To tackle NCDs, we must increase funding

Pink ribbon

A man's hand holding a pink ribbon supporting breast cancer awareness..

Photo credit: Pool

What you need to know:

  • The problem with breast cancer is that it tends to be diagnosed too late for treatment, a situation that describes 60 to 80 per cent of all cases.
  • The National Cancer Control Strategy 2017-2022 ranks cancer as the third leading cause of death after infectious and cardiovascular diseases.

As we come to the end of the Breast Cancer Awareness Month, it’s apt to reflect on the malignancy. For, not only does the disease take a huge toll on patients and caregivers, but it’s also important to appraise Kenya’s scoreboard in regard to handling non-communicable diseases (NCDs).

First the toll. No other book I’ve read speaks to the breast cancer tragedy as Baptist pastor John Gichinga’s “Cry of the Heart”, which captures Emmy Gichinga’s battle with the disease from the moment the university professor was diagnosed to her death nine months later. That it was traumatic for Emmy to lose her breast through a mastectomy, and later her hair, goes without saying. And yet, his wife’s condition was equally harrowing to the pastor, who did not know how to react to his significant other without her breast and her hair—primary symbols of femininity.

A friend on chemotherapy clean-shaved the little that was left of her beautiful hair to symbolise coming to terms with her condition. It shows that unless Emmy explained her decision not to wear a headscarf as per the good pastor’s suggestion, both would have been caught up in an emotional roller-coaster that defines the mental state of patients and caregivers.

The problem with breast cancer – as with most cancers – is that it tends to be diagnosed too late for treatment, a situation that describes 60 to 80 per cent of all cases.
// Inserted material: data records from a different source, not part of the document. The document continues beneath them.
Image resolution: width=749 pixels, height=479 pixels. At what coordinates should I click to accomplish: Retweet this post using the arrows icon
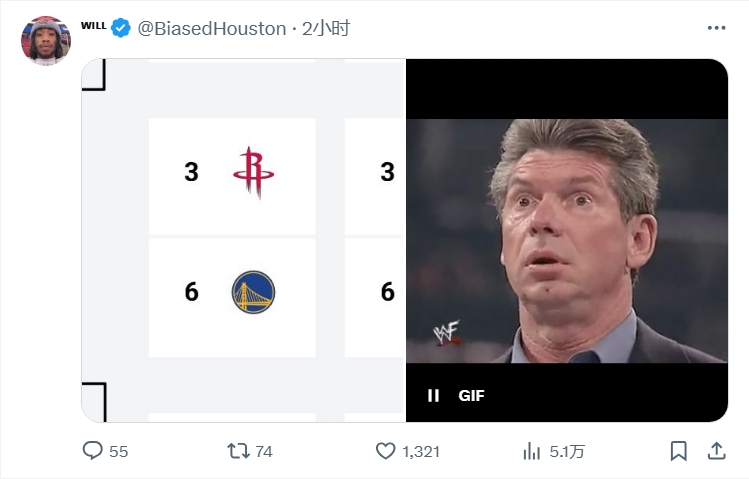(237, 451)
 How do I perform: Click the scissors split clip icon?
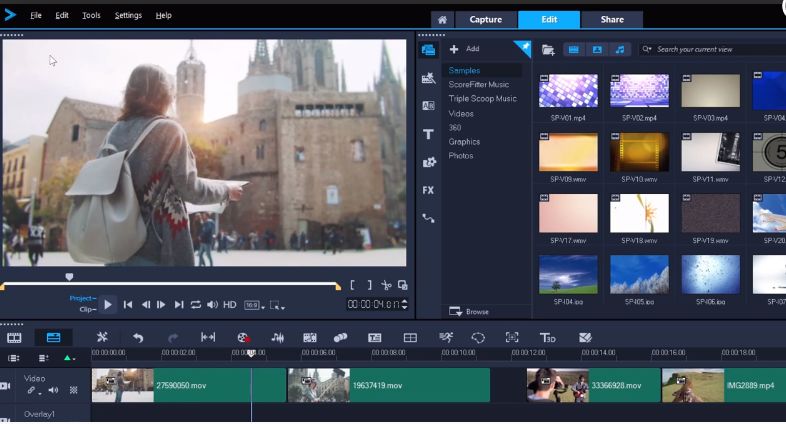tap(387, 285)
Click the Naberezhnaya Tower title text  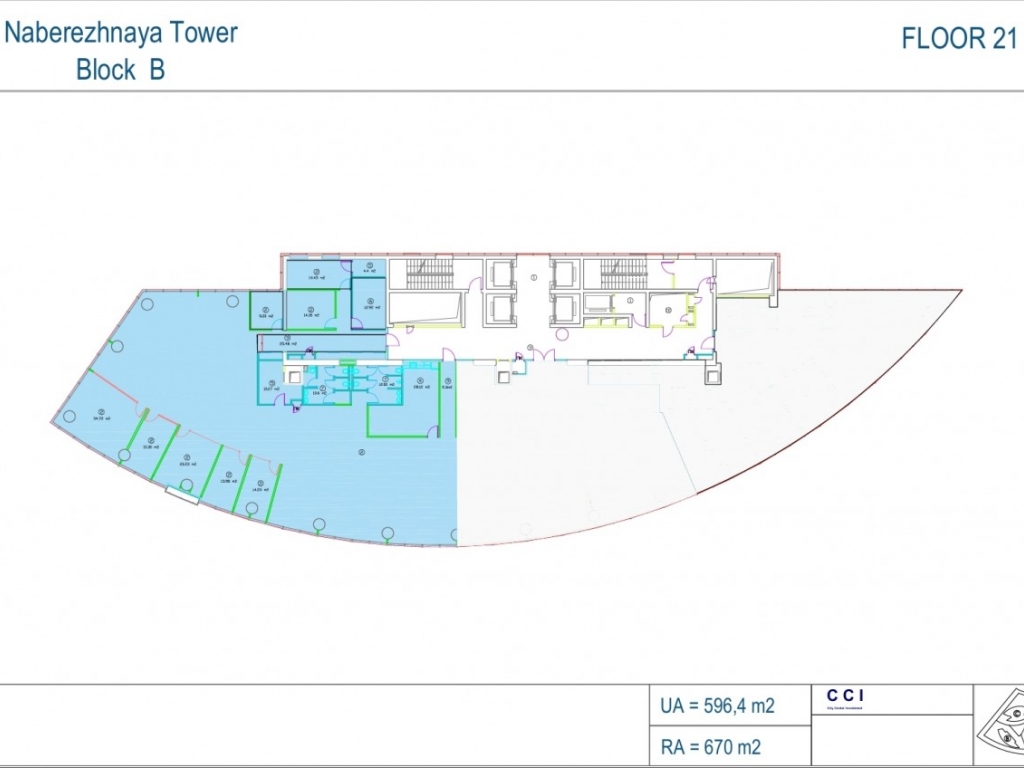(x=121, y=33)
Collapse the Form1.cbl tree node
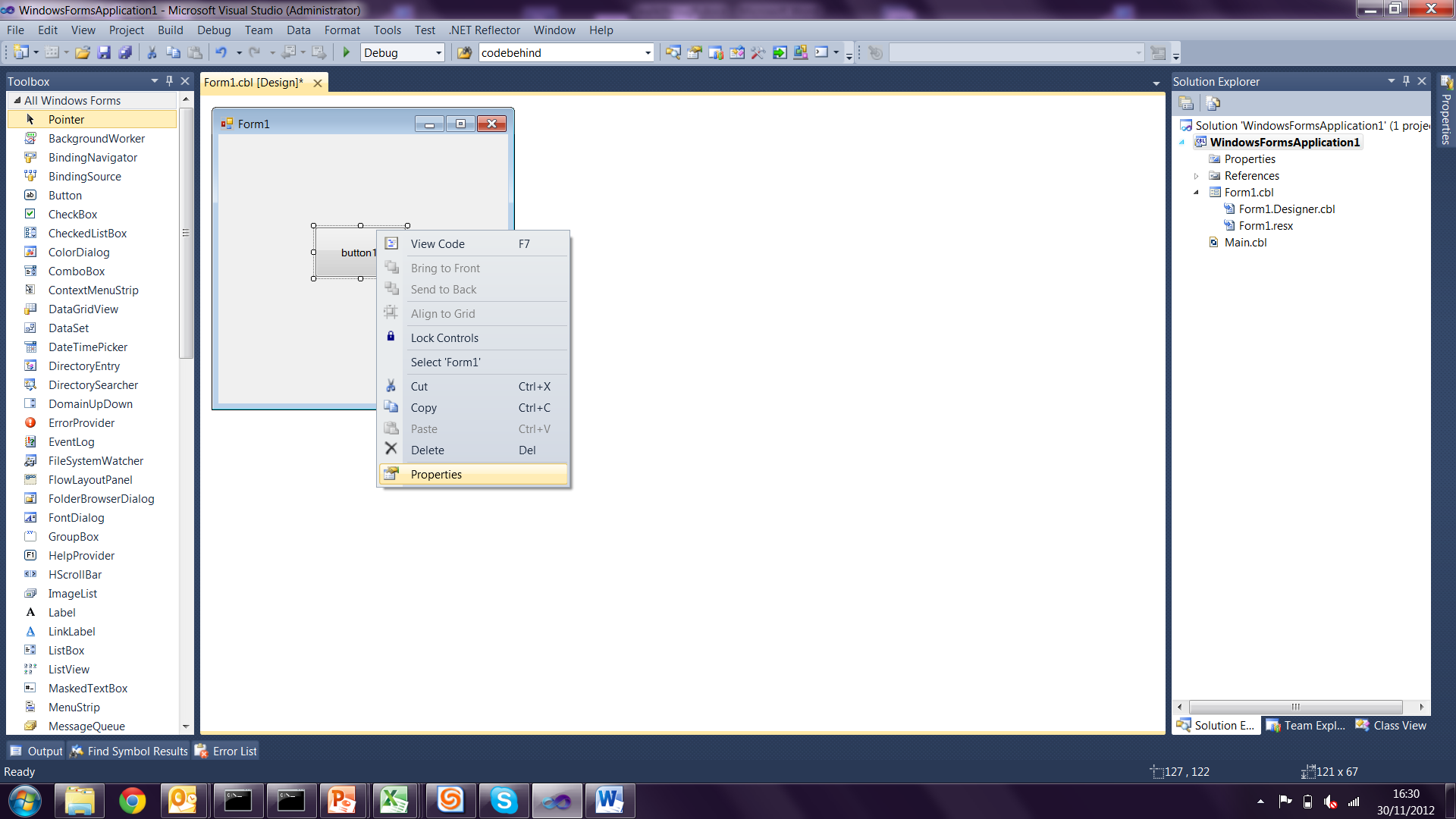The height and width of the screenshot is (819, 1456). (1197, 193)
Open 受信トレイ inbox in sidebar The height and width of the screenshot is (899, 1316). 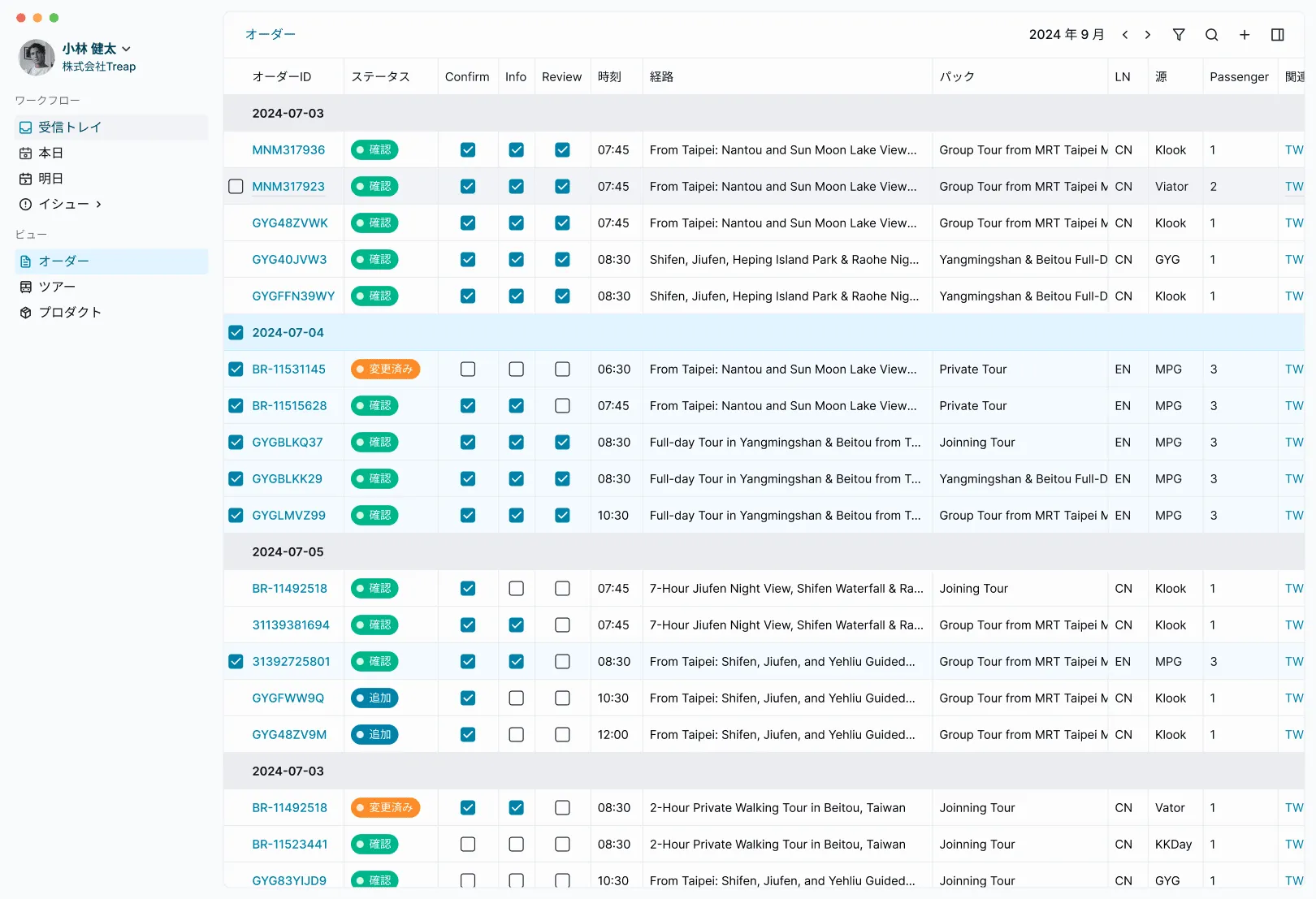coord(70,128)
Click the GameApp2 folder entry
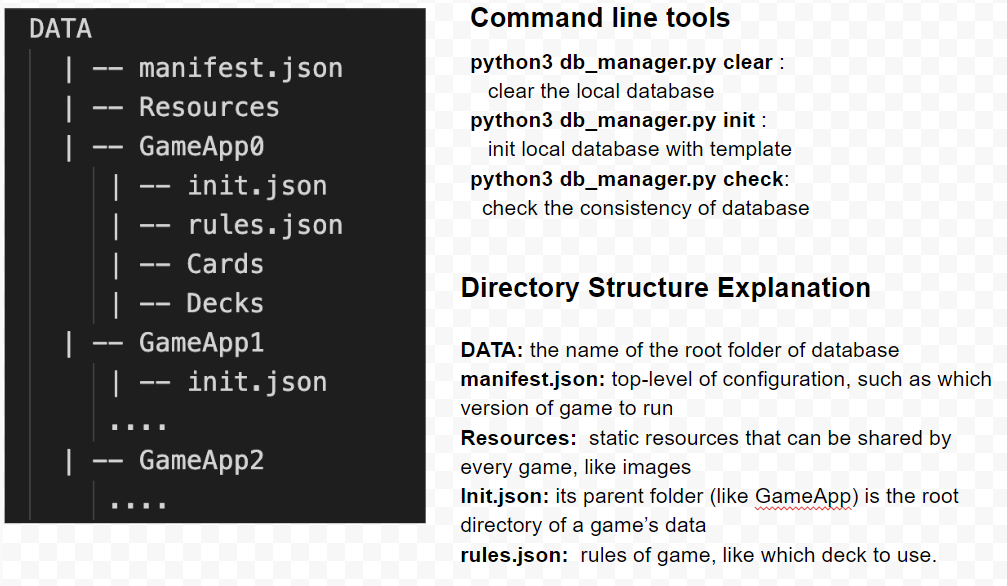Screen dimensions: 1007x586 coord(202,460)
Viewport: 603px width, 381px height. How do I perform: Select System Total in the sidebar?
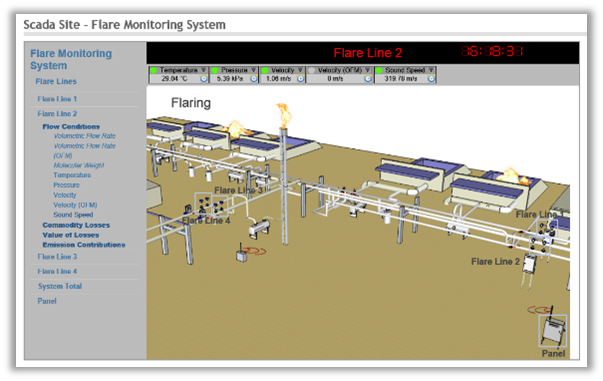tap(60, 286)
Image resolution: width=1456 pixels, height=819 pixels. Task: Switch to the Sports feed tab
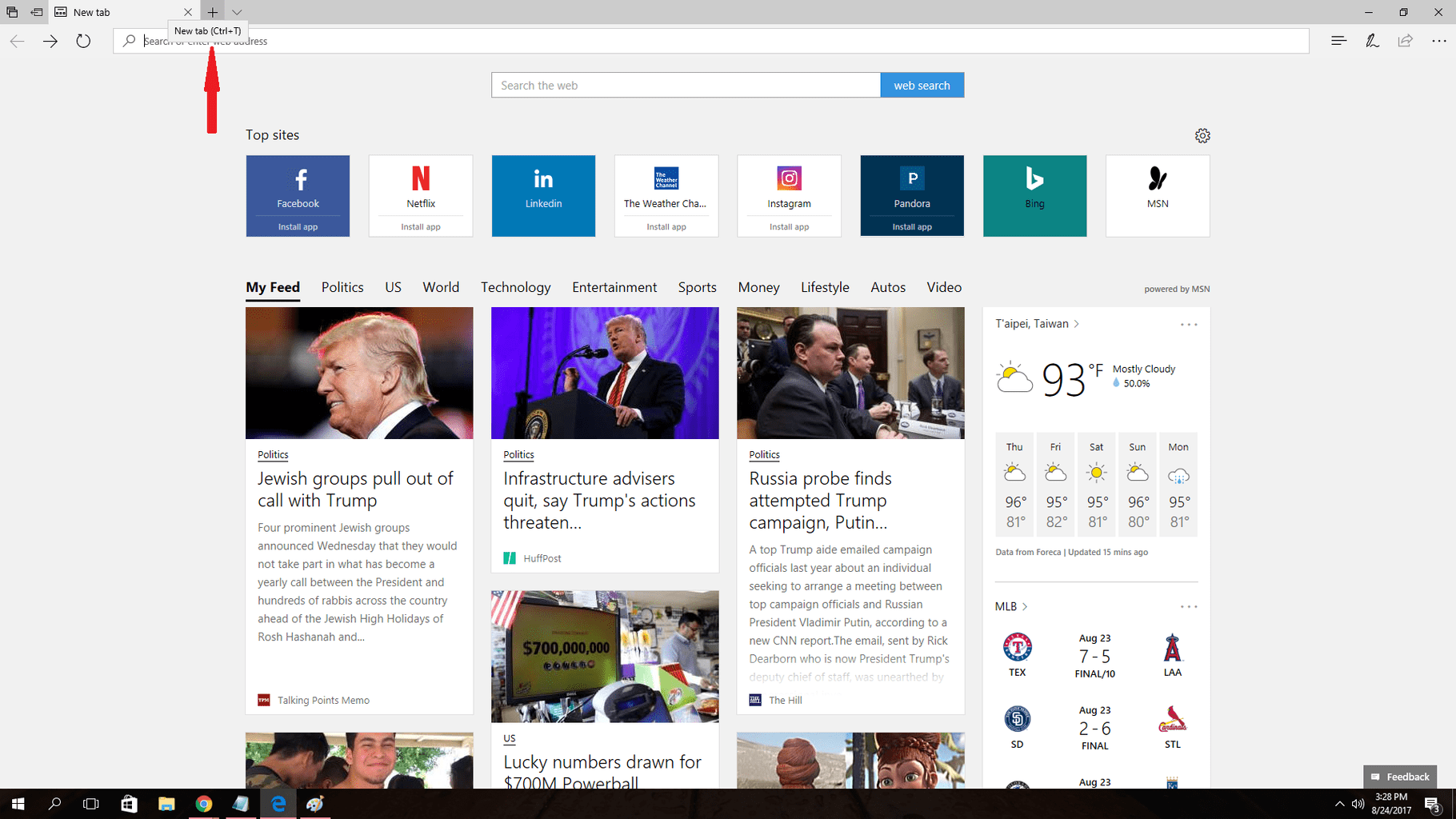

The National Cancer Control Strategy 2017-2022 ranks cancer as the third leading cause of death after infectious and cardiovascular diseases. Among the conditions related to NCDs, cancer is the second leading cause of death, accounting for 7 per cent of overall national mortality. The annual incidence of cancer is close to 37,000 new cases with an annual mortality of over 28,000. Breast cancer is the leading type of cancer in Kenya, with about 6,000 new cases diagnosed every year and 2,500 deaths.

Cancer patients

The Ministry of Health has established a number of county-level chemotherapy centres and provided diagnostic equipment in addition to facilities available in referral hospitals. But constraints in tackling cancer remain. These include inadequate care infrastructure and financial difficulties. A whopping Sh377.1 billion is needed to implement the NCDs strategic plan, yet only 6 per cent of this (Sh20.7 billion) is available. This funding shortage affects all the NCDs, breast cancer included.

Mr David Makumi, the vice-chairman of the NCD Alliance of Kenya, considers the funding gap as a reflection of the lack of political will. 

Having been part of the team that crafted the NCD Strategic Plan, and bearing in mind his high profile in the National Cancer Institute, Mr Makumi’s concern should worry Kenyans.

“We launched a document that is costed and we know how much is needed to fight these diseases. But once you launch and you’re not saying you will put this amount into it, [then] we’re just going to live to our reputation of having good documents gathering dust,” he said.

Mr Makumi calls for a mobilisation of resources similar to the fight against Covid-19.

It is lamentable that the National Hospital Insurance Fund provides only Sh25,000 per patient towards cancer care, whose cost of management is way higher. Many cancer patients cannot complete the prescribed course of treatment because they run short of money and have to resort to fundraisers.